» Raw data:
※ ※ ※
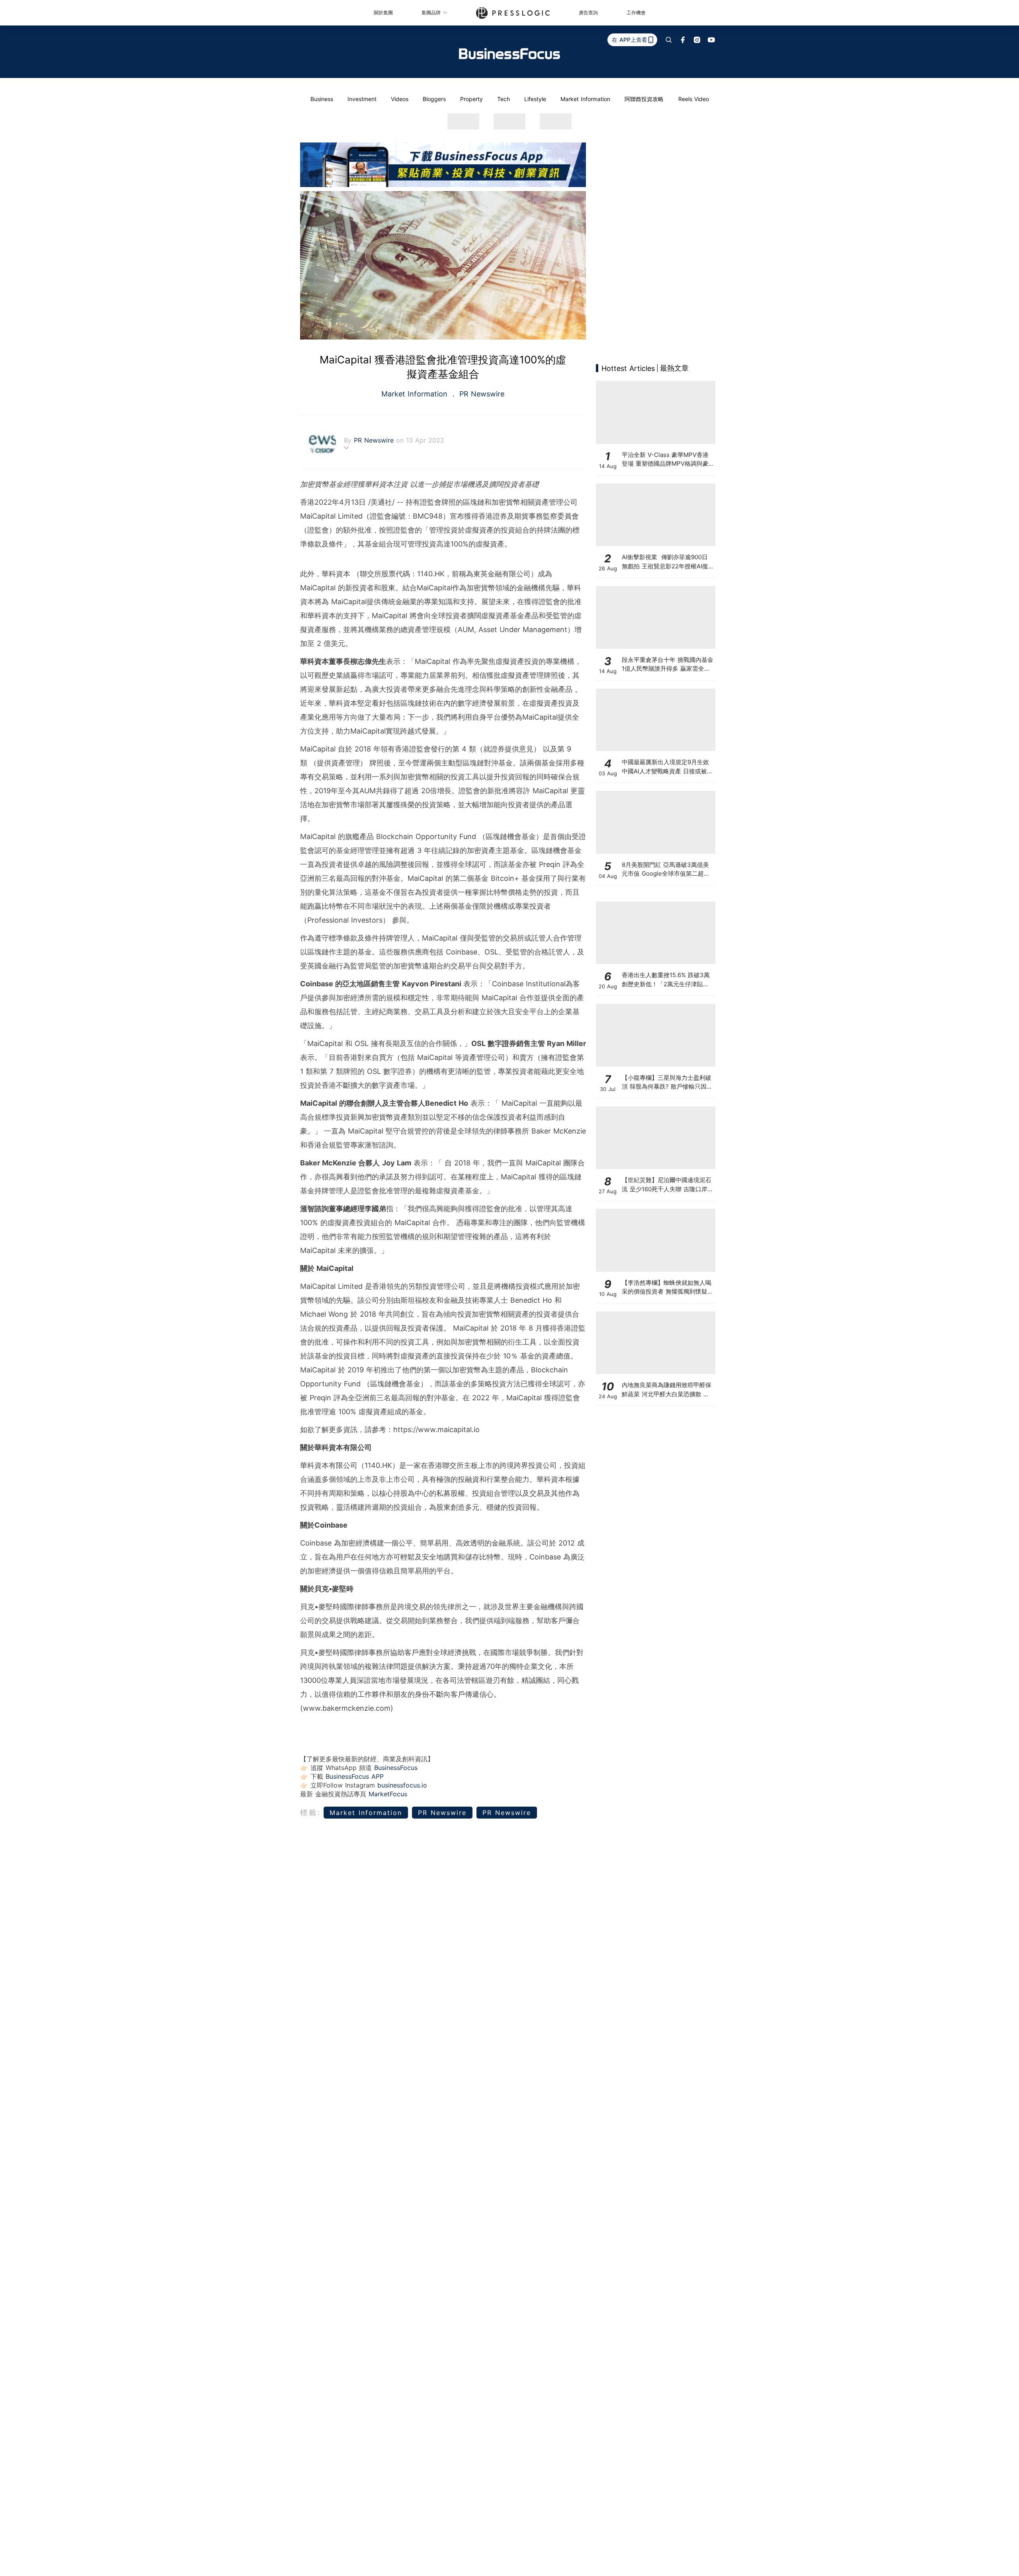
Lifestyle (535, 99)
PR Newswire (480, 394)
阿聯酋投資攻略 (644, 99)
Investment (362, 99)
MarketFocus (388, 1794)
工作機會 (636, 13)
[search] (668, 39)
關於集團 (383, 13)
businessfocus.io (402, 1785)
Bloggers (434, 99)
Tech (503, 99)
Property (471, 99)
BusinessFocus (396, 1768)
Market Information (585, 99)
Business (321, 99)
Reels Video (693, 99)
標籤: (310, 1812)
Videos (399, 99)
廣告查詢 (588, 13)
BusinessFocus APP (355, 1776)
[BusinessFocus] (509, 53)
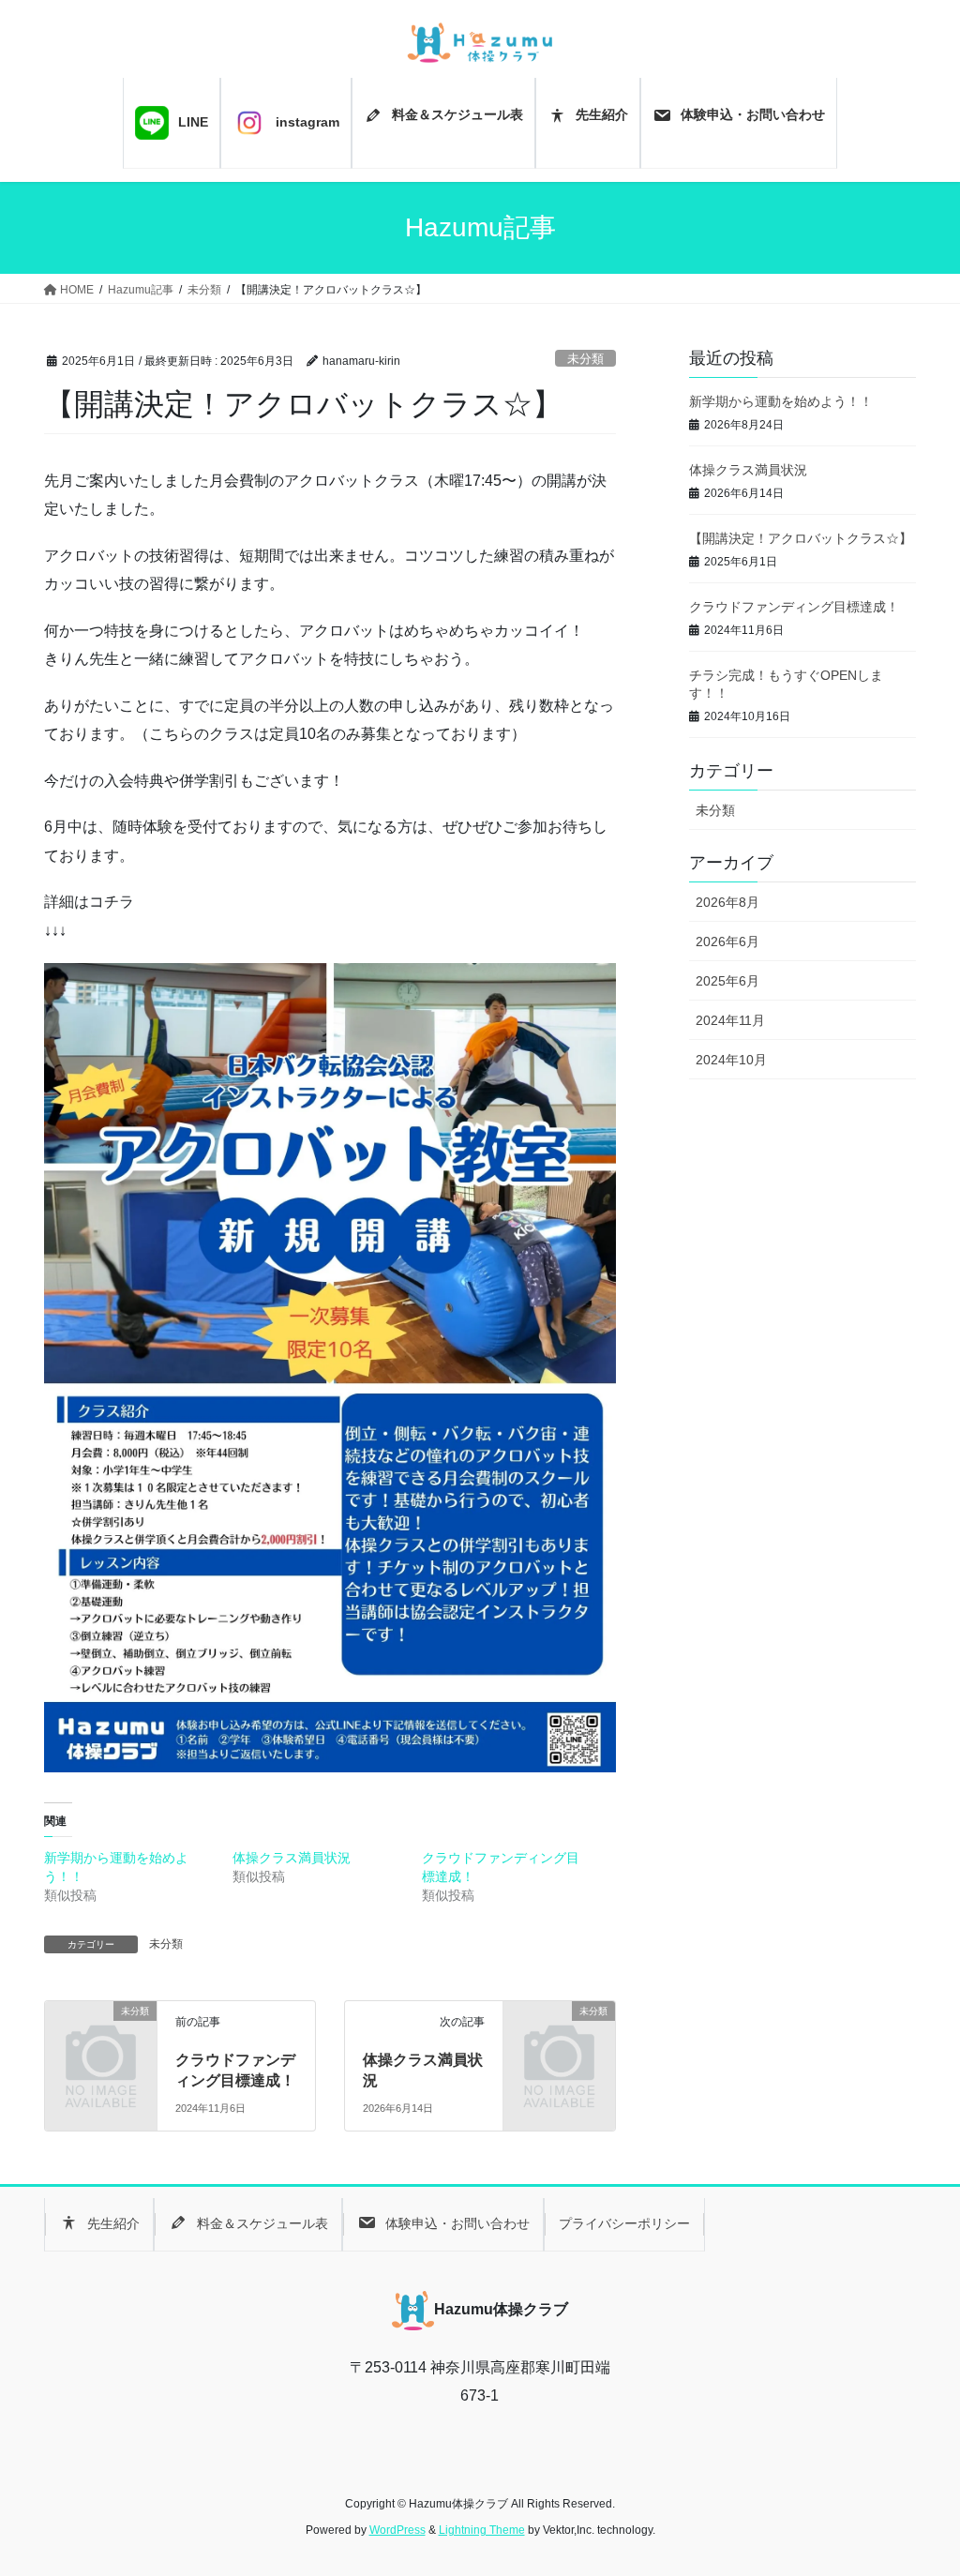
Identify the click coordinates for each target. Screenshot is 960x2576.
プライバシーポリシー (624, 2223)
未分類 (585, 359)
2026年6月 (727, 941)
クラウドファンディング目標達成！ (794, 606)
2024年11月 (730, 1020)
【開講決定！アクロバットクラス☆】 (800, 538)
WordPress (397, 2530)
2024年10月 (731, 1059)
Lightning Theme (482, 2530)
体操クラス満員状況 (291, 1857)
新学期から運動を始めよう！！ (781, 401)
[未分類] (101, 2034)
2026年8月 (727, 902)
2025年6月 (727, 980)
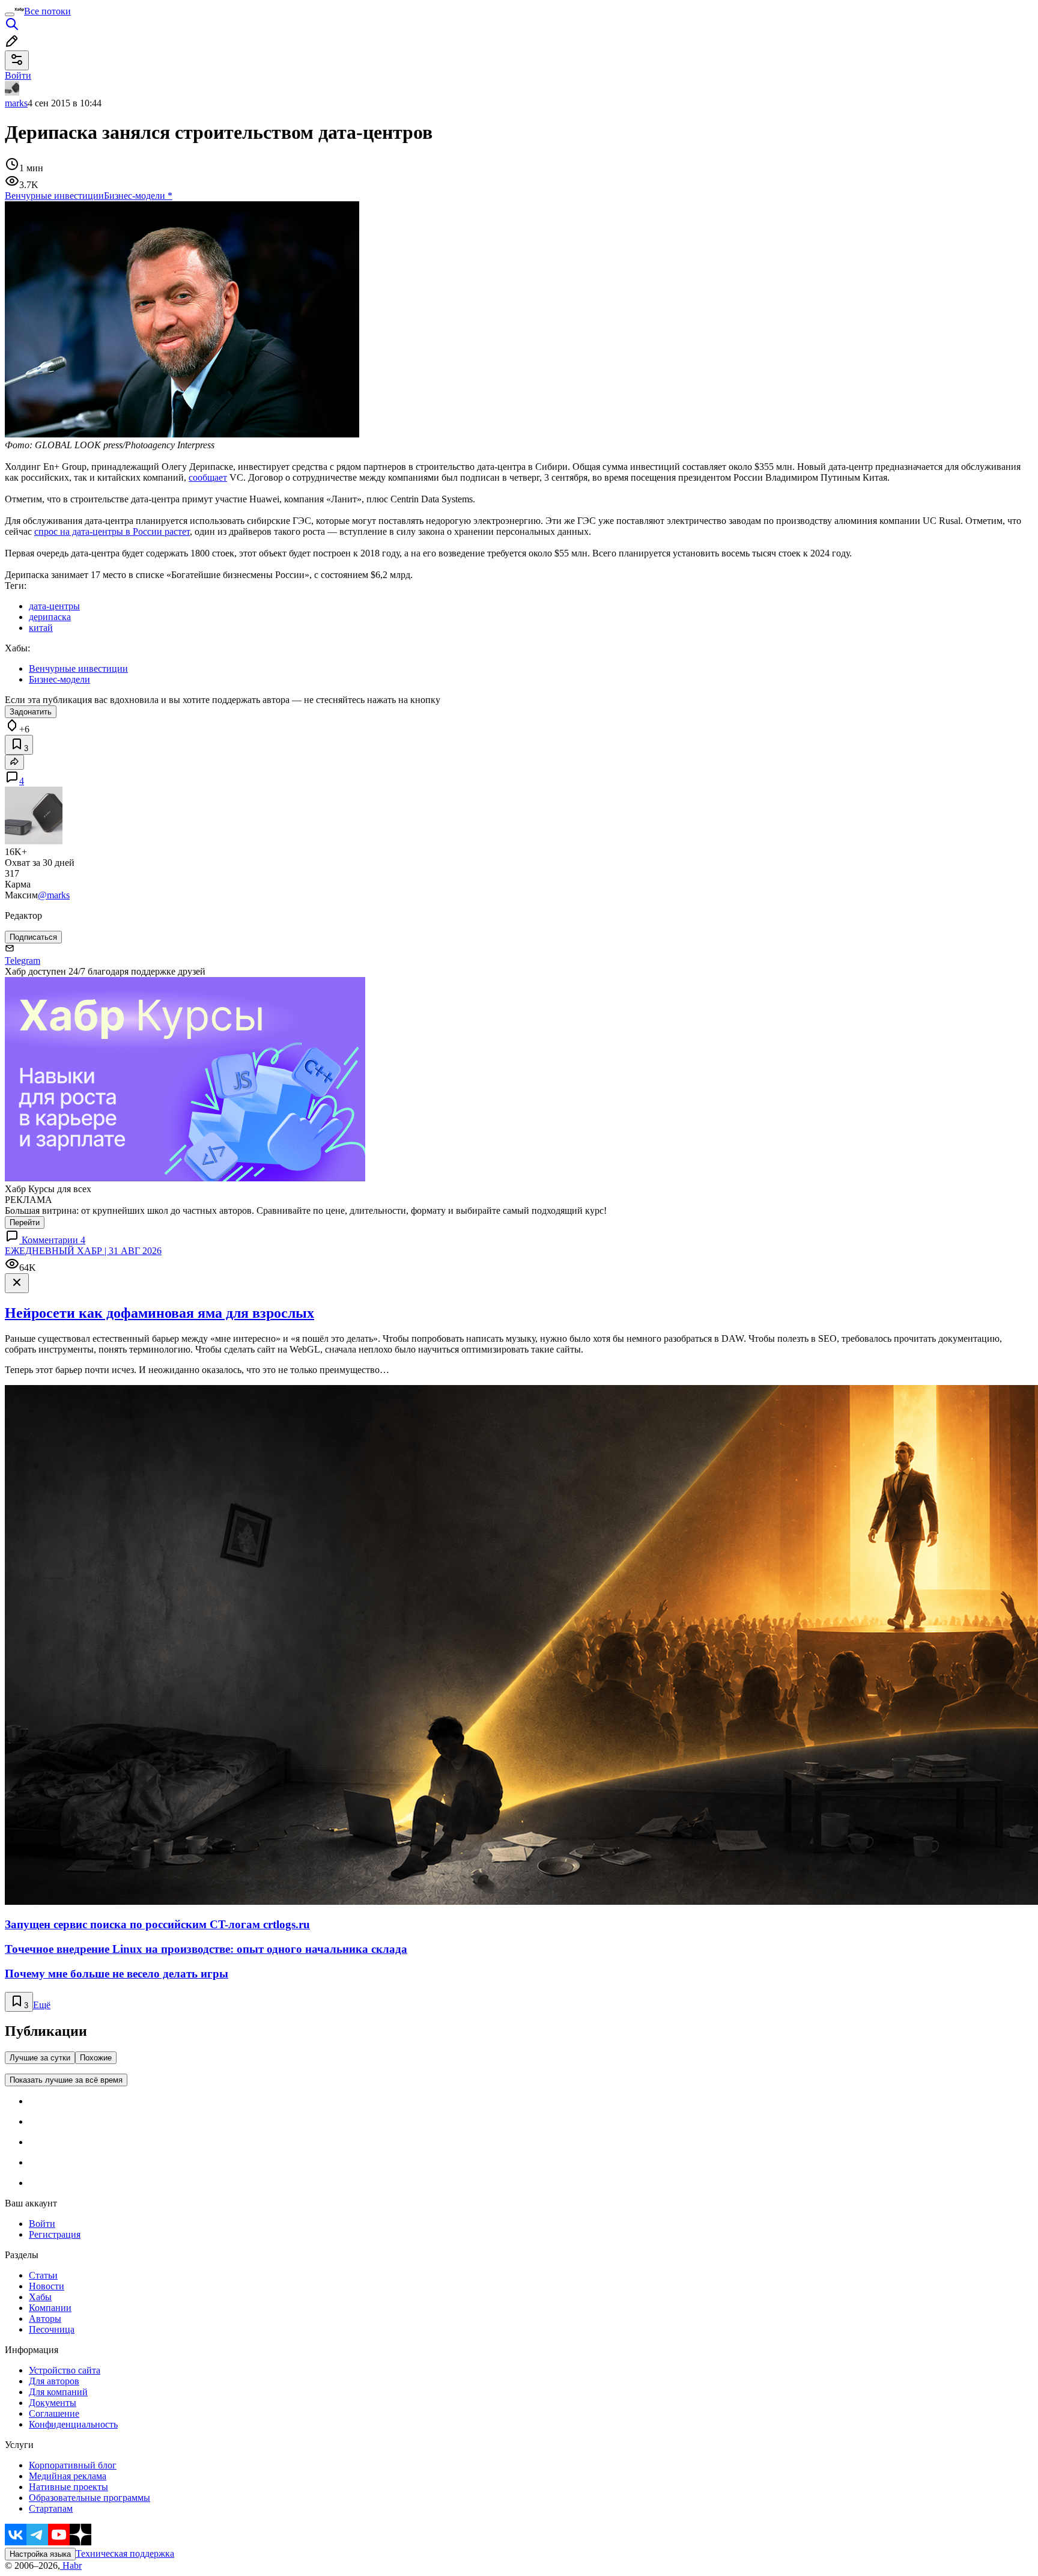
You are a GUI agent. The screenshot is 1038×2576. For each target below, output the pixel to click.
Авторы (45, 2318)
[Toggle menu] (9, 14)
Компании (50, 2308)
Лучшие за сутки (40, 2057)
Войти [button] (18, 75)
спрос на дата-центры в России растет (112, 531)
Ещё (41, 2005)
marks (16, 103)
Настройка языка (40, 2554)
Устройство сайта (64, 2370)
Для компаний (58, 2392)
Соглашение (54, 2413)
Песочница (51, 2329)
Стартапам (51, 2508)
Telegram (22, 960)
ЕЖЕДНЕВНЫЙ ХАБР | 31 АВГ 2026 (83, 1251)
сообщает (208, 477)
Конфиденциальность (73, 2424)
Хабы (40, 2297)
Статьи (43, 2275)
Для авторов (54, 2381)
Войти (42, 2223)
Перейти (25, 1222)
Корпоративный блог (73, 2465)
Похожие (96, 2057)
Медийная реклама (67, 2476)
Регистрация (54, 2234)
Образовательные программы (89, 2497)
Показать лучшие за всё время (66, 2079)
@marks (54, 895)
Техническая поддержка (125, 2553)
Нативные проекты (68, 2487)
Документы (52, 2403)
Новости (46, 2286)
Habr (71, 2565)
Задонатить (31, 711)
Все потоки (47, 11)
※ ※ ※
» The task:
Word for word, repeat the lines above from the one with "クラウドファンディング目標達成！ (794, 606)" through the one with "You are a GUI", and nothing beyond them. Omit the pictures.

» Answer space:
クラウドファンディング目標達成！ (794, 606)
2024年11月 (730, 1020)
【開講決定！アクロバットクラス☆】 (800, 538)
WordPress (397, 2530)
2024年10月 (731, 1059)
Lightning Theme (482, 2530)
体操クラス満員状況 (291, 1857)
新学期から運動を始めよう！！ (781, 401)
[未分類] (101, 2034)
2026年8月 (727, 902)
2025年6月 (727, 980)
You are a GUI agent. The screenshot is 1038×2576. For each target below, output the pixel to click.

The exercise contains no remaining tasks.